Unfortunately this was still not perfect; luckily there is a second antispam pass that is applied directly by Typo using some heuristics (like the number of links) and akismet; this second pass is both good and bad. For instance it always marks as spam the posts where people do provide references for their comment, which is a bit tiresome. Sure it does not delete the posts, but only queue them up for moderation, but still. Unfortunately the second pass couldn’t be disabled or loosened up because usually I would get around three spam comments every day or so (which is still a lot less compared to the hundreds sometimes the filter kills at the source).

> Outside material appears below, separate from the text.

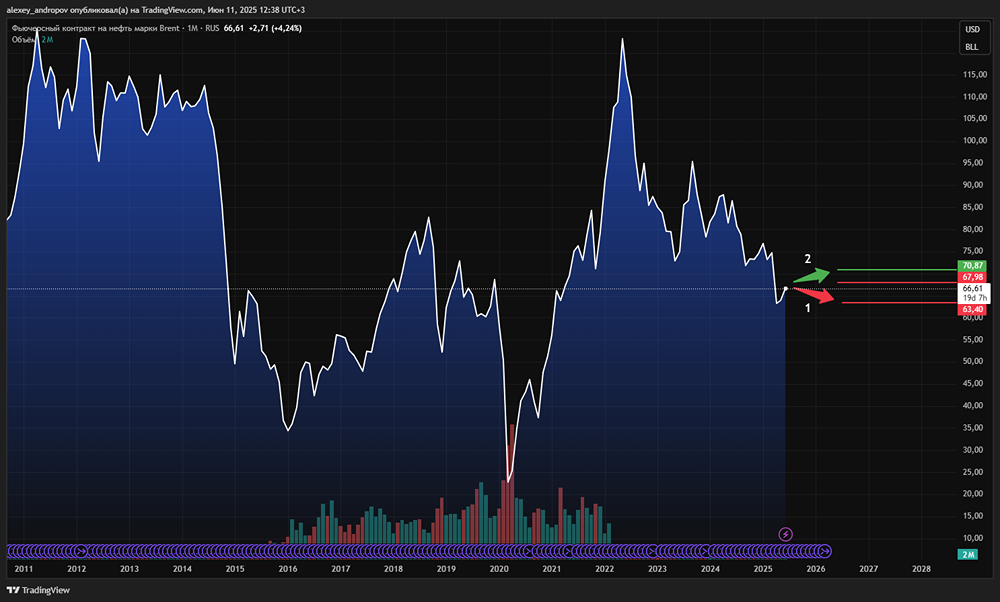Viewport: 1000px width, 602px height.
Task: Select the red 67,98 price label
Action: click(972, 277)
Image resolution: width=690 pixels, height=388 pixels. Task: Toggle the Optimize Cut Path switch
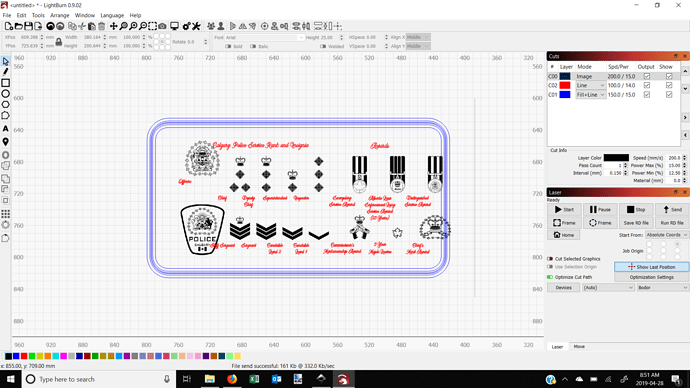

But last night, thanks to Mark, I was able to refine the antispam even more (and the comment policy now is updated to reflect that); I added a couple more DNSBL (DNS-based blacklists): proxyBL DroneBL and CBL . I left them running on the untested input during the night and the results are quite interesting. Just one or two hits on ProxyBL, but about two posts an hour hit DroneBL right away, and of those a few wouldn’t have hit my usual User-Agent-only antispam.
But since I don’t want to hit other services when I can filter the spam myself, I’ve now re-configured the checks to only apply if the comment didn’t hit any other check first (this way all the bogus user agent posts would be dropped and then the remaining “valid” ones would be checked). In particular, CBL is set as the very last check, for a very important reason: CBL does not sanction its use for non-mail related filtering. Unfortunately, CBL is also the only list that had a couple of IP addresses from which false negatives arrived yesterday, so I really wouldn’t have wanted to ignore it entirely. But I am responsible for any problem related to CBL with this kind of use; please don’t ever bother CBL upstream about this.
And another change, related to the blog spam, might be of interest. I’ve tried re-enabling the trackback support, but as it was easy to guess, there seems to be nothing but spam passing through it nowadays; very few valid installations actually use the trackback support, and they definitely don’t justify the amount of spam I’d be getting; on the other hand, Typo should be able to trackback itself to link posts together when I note something about them, and that’s one thing that I’d really like to keep; so for now I’ve enabled the trackback feature from within Typo, but I’ve stopped it on the Apache configuration, by allowing only the server’s own IP address to access the location.
I’ll publish the modsecurity configuration someday in the near future, hopefully.